Absolutely, would like to be able to have a cigar in a pub in Dublin next time I'm there.


----------



## Silky01 (Jul 16, 2007)

score one for us!


----------



## webjunkie (Jul 18, 2007)

Not to be a downer, but doesn't the court's ruling demonstrate that they would be in favor of a complete ban?


----------



## Tredegar (Nov 27, 2007)

From what I read, yes, they would uphold a total ban on smoking but not a partial one that discriminates.


----------



## jm0307 (May 21, 2008)

Tredegar said:


> From what I read, yes, they would uphold a total ban on smoking but not a partial one that discriminates.
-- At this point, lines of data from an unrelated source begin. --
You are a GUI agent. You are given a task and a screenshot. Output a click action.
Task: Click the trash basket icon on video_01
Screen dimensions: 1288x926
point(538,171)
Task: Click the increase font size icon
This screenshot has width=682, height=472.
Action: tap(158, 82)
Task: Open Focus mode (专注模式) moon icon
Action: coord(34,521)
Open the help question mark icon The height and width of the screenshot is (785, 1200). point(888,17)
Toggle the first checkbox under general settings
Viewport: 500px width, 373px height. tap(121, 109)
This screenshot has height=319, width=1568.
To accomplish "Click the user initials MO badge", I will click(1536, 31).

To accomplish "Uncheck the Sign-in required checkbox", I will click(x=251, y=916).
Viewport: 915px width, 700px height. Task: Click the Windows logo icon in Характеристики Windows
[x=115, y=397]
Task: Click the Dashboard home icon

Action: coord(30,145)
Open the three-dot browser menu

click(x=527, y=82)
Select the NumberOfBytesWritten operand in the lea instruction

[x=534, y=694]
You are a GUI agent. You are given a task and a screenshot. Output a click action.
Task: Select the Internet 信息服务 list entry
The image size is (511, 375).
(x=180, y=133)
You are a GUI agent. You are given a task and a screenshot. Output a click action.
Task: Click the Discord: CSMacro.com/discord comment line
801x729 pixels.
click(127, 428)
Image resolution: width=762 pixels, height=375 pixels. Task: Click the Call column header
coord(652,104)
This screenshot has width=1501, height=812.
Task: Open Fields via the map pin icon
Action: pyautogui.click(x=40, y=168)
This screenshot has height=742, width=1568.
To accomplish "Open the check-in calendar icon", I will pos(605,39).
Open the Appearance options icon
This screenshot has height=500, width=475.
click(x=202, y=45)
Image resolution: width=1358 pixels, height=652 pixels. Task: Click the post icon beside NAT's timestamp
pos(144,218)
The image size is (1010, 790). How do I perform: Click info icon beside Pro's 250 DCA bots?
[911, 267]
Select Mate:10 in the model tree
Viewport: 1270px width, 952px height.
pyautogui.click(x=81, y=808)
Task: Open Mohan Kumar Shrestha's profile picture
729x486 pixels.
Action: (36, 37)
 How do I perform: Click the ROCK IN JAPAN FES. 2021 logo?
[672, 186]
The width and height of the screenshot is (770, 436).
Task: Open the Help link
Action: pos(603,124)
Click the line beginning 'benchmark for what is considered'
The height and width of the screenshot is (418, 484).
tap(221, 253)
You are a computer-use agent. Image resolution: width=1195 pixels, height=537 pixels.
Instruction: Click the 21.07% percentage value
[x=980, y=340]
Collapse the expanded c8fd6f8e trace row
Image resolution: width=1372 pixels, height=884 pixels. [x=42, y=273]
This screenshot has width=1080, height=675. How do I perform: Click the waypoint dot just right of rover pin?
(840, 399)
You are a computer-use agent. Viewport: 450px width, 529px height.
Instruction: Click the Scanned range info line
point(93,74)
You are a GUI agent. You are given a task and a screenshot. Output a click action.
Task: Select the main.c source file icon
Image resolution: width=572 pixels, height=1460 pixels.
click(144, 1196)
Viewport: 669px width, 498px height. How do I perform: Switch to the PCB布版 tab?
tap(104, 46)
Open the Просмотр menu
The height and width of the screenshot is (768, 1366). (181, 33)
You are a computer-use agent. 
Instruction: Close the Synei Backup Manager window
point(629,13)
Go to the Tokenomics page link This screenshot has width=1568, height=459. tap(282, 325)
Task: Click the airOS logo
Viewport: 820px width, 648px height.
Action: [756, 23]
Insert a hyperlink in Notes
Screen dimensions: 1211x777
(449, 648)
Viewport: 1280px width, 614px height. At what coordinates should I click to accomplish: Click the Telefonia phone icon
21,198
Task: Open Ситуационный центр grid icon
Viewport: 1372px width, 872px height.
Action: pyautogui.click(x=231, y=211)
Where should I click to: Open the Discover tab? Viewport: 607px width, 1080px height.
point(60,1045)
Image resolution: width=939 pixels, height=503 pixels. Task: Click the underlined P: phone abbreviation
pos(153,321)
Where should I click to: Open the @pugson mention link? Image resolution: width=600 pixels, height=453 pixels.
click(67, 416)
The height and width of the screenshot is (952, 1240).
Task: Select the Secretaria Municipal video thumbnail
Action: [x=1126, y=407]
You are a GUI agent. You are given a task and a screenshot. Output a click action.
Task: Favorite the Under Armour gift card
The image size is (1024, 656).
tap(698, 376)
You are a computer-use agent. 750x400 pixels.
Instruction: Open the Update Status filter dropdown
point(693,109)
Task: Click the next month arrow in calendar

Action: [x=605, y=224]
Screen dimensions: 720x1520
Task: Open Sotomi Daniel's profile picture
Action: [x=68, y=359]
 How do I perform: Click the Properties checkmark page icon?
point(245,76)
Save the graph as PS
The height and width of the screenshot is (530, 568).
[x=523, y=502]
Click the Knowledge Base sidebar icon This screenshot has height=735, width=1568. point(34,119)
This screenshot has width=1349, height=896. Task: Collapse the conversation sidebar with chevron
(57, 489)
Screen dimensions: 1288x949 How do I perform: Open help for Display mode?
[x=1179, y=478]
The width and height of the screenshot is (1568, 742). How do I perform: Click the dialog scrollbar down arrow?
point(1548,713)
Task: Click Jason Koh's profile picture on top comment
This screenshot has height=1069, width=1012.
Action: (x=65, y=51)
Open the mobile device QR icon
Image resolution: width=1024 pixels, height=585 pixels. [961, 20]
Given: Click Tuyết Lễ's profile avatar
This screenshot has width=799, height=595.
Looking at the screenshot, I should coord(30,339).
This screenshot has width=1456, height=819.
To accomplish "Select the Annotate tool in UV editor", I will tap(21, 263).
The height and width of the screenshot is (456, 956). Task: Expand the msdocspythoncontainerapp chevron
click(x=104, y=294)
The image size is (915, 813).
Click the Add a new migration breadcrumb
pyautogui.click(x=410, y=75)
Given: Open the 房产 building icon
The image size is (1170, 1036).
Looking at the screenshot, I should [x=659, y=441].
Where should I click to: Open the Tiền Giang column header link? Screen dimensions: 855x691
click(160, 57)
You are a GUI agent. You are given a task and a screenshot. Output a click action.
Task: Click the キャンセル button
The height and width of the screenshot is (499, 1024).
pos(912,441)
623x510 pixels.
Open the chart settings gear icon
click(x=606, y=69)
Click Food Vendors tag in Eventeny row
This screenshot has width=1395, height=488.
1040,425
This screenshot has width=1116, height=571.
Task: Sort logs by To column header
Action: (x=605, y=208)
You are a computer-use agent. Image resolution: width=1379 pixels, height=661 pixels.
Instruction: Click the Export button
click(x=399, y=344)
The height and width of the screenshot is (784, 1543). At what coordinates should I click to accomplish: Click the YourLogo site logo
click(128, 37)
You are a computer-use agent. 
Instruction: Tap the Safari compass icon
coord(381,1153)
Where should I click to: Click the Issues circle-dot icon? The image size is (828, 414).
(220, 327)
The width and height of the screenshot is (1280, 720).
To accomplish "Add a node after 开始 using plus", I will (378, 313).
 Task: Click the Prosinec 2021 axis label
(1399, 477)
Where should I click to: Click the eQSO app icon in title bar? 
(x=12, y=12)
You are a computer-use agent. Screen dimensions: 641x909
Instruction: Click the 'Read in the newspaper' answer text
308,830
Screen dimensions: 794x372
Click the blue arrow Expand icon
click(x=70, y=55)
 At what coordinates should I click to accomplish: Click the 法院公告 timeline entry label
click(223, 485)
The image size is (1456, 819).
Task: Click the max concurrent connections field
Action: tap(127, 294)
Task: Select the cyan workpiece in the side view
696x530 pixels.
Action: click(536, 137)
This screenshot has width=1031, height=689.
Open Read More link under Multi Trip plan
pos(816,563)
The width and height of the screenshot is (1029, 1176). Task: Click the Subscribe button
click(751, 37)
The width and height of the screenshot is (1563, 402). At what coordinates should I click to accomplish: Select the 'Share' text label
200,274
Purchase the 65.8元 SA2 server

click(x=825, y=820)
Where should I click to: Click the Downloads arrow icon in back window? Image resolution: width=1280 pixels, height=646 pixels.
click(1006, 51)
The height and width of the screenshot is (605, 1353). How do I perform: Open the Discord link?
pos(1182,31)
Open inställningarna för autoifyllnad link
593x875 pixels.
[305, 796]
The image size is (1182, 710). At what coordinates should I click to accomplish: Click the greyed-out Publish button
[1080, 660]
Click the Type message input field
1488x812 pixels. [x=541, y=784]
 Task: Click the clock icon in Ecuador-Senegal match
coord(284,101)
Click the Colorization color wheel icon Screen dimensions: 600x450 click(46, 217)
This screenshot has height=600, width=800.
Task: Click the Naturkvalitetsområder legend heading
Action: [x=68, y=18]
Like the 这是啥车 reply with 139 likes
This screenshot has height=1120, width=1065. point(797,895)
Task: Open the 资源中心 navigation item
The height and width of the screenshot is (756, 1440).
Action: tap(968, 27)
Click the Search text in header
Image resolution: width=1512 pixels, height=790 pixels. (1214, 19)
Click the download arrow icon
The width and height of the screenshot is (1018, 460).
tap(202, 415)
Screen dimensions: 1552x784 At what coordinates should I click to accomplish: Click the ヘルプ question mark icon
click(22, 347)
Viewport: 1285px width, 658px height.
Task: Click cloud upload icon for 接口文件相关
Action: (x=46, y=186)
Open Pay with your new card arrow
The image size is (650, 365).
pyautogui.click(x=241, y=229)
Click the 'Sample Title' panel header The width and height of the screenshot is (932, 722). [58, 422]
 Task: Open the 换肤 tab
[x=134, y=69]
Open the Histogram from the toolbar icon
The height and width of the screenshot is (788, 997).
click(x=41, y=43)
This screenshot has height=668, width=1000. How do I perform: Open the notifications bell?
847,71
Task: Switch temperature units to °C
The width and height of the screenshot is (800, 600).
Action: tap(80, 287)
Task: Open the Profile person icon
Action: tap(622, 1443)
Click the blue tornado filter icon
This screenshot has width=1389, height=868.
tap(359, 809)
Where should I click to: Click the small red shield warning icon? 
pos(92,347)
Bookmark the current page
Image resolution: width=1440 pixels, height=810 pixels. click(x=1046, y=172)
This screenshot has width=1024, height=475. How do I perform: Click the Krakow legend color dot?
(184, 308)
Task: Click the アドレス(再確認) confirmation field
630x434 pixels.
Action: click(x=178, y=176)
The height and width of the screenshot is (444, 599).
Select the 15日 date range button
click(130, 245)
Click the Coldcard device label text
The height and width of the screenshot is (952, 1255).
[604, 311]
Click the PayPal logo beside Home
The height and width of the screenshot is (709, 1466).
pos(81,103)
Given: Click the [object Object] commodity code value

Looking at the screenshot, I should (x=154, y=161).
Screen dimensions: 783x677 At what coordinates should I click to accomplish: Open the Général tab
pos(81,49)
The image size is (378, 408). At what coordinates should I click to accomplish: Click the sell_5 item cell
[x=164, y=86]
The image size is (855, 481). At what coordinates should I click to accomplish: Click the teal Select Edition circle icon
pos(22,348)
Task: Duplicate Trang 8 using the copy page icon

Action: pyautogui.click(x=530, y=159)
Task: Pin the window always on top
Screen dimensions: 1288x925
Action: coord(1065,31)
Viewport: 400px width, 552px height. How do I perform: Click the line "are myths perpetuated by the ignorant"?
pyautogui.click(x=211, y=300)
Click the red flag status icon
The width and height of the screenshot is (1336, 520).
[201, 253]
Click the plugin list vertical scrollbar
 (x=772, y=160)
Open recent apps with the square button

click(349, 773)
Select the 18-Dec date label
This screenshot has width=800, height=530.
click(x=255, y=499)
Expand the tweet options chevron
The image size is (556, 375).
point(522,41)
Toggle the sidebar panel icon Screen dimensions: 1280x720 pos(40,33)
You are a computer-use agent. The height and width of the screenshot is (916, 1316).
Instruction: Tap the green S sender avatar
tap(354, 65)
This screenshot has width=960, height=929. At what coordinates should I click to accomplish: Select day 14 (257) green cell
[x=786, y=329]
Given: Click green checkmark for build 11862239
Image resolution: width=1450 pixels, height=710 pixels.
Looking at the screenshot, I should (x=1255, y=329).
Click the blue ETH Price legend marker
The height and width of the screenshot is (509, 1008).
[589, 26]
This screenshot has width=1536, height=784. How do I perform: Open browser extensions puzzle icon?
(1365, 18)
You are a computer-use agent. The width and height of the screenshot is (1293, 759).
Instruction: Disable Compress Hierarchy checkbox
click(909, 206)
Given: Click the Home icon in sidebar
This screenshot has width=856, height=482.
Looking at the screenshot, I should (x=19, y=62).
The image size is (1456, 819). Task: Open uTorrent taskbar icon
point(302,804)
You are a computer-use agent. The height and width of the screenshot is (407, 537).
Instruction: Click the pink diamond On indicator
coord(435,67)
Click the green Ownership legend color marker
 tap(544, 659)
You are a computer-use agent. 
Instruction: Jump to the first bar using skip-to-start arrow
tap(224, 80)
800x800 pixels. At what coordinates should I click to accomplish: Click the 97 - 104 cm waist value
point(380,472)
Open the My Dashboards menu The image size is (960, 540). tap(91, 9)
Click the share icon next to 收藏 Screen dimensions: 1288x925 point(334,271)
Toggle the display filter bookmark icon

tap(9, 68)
Indeed, this ruling was a pyrrhic victory, and a complete ban is likely to follow. :BS:BS:BS


----------



## Cubatobaco (Jul 5, 2007)

I hope that this news spreads around the world and other adopt the ruling. What it would be like in a perfect world...


----------



## boonedoggle (Jun 23, 2006)

I am confident we will all be confined to smoking in our closets in the next 10 years. Ok...I guess I will have to break the law then! :ss


----------